THE CURSED REMAIN CURSED (41:50 min.)

CANDLELIGHT /
Mit „The Cursed Remain Cursed“ meldet sich eine der dienstältesten Hardcore-Bands aus New York bzw. Long Island zurück: Vision Of Disorder. Die Amis haben sich nach über einer Dekade noch mal dazu hinreißen lassen, ein Lebenszeichen zu veröffentlichen, nachdem die letzte Scheibe im Jahre 2001 das Licht der Welt erblickt hatte. Was einen auf dem neuesten Werk erwartet, passt aber nur noch rudimentär in die Sparte Hardcore; zu metallisch und zu verspielt ist das Ganze, um sich noch mit dem Prädikat reinrassigen HCs zu schmücken. Wenn man den Begriff Metalcore etwas strapazieren und für die Vereinigung von Metal und Hardcore heranziehen will, wäre dies der deutlich passendere Begriff. Allerdings braucht hier niemand Angst davor zu haben, dass man 80er-Jahre-Gitarren, mädchenhaften Gesang oder andere musikalische Auswüchse zu hören bekommt, sondern Vision Of Disorder schmieden das zusammen, was musikalisch zusammen gehört. Frontmann Williams beweist dabei, dass er der Kitt ist, der die Band und ihre Einflüsse zusammen hält. Hardcore-Bands wie Angel Crew, 100 Demons oder auch Postcore-Kapellen wie Glassjaw und Poison The Well haben es vor Jahren schon vorgemacht, wie es sich anhören kann, wenn fetter Hardcore-Groove auf vielfältigen Gesang trifft, der sich nicht nur an die genretypischen Shouts gebunden fühlt. Hier sind Vision Of Disorder deutlich eher zu verorten als im typisch fett moshenden NYHC-Umfeld von Madball, Cro-Mags oder Subzero.

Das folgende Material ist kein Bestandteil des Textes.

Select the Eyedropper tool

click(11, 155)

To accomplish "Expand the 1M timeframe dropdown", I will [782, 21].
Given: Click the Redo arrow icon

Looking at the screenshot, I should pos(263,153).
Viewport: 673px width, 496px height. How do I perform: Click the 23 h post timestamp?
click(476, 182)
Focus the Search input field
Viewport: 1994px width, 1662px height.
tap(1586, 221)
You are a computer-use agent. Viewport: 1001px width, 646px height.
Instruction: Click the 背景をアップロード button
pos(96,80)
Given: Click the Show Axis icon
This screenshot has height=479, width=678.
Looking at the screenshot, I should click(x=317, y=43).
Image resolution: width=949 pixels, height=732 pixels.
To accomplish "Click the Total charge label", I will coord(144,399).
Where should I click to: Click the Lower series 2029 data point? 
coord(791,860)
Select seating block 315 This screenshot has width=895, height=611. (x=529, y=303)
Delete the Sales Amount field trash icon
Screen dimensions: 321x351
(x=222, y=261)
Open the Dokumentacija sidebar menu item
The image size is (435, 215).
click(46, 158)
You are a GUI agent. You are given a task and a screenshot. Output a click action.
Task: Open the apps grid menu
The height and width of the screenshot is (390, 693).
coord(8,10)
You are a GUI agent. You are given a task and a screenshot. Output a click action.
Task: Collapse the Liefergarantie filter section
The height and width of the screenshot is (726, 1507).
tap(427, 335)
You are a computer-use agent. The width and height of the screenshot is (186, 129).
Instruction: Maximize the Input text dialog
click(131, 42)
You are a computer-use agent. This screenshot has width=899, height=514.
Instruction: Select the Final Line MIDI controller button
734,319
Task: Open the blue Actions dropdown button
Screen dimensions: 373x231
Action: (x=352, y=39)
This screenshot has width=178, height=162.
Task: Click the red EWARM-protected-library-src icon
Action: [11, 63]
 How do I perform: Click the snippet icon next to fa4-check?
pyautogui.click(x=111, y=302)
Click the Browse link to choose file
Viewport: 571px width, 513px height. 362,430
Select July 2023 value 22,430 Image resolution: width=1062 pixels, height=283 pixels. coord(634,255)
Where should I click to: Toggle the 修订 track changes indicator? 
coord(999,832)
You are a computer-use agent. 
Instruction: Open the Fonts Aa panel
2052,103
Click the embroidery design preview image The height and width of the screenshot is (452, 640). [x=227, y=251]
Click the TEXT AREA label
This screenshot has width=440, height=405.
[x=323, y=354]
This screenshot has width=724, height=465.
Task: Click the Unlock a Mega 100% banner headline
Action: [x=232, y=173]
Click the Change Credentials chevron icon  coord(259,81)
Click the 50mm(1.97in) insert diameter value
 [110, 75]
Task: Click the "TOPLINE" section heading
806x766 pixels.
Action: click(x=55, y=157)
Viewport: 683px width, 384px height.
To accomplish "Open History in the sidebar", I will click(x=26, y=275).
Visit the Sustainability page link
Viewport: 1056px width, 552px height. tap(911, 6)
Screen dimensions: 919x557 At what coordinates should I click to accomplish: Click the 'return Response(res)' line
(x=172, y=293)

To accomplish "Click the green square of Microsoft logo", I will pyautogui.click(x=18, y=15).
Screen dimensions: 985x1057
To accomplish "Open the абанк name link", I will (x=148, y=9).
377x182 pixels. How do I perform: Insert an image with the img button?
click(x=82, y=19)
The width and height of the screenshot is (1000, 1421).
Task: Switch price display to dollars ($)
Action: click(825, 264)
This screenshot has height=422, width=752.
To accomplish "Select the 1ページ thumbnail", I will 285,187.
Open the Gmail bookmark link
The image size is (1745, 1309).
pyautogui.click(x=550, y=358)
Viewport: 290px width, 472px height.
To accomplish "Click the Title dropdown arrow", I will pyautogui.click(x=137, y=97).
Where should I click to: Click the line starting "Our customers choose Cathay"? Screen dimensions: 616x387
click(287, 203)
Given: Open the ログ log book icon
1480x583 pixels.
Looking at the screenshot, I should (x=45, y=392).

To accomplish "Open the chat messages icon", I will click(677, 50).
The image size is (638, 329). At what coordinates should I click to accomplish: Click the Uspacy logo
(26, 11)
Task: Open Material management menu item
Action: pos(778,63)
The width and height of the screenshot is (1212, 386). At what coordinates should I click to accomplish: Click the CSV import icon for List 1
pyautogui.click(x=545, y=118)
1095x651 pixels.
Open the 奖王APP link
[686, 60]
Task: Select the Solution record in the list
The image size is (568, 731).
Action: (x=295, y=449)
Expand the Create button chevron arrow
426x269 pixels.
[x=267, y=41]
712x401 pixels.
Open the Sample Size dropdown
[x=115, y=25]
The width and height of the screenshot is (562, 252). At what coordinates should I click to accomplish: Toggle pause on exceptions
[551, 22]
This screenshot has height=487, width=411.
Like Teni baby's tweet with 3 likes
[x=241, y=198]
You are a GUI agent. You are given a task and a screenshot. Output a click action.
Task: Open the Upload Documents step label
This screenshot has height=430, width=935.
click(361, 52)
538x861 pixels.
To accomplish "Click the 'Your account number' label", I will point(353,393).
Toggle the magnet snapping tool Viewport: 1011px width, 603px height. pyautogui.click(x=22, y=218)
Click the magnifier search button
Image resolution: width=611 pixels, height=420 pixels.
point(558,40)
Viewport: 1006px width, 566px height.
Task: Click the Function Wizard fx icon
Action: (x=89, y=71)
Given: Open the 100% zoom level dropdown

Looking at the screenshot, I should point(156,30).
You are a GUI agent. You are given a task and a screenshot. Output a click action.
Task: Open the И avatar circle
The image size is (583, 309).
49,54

Moshparts und Breakdowns gibt es auf „The Cursed Remain Cursed“ zwar auch noch, aber alles deutlich metallischer, thrashiger – ohne jedoch gleich ganz die Richtung neuerer This Is Hell oder Cruel Hand einzuschlagen. Dafür ist das neue Baby der Candlelight-Combo einfach deutlich zu fett und zu drückend ausgefallen. Im Endeffekt bleibt nur zu sagen: wem Hardcore nicht metallisch genug ist und Thrash Metal zu lahm klingt, wer an der Verbindung beider Musikstile Gefallen gefunden hat, aber sich mit typischen Metalcore-Bands nicht arrangieren kann – oder will – der sollte auf jeden Fall einmal „The Cursed Remain Cursed“ ein Ohr schenken. Nicht jedermanns Ding, aber deswegen keinesfalls schlecht!
7/10 - CW.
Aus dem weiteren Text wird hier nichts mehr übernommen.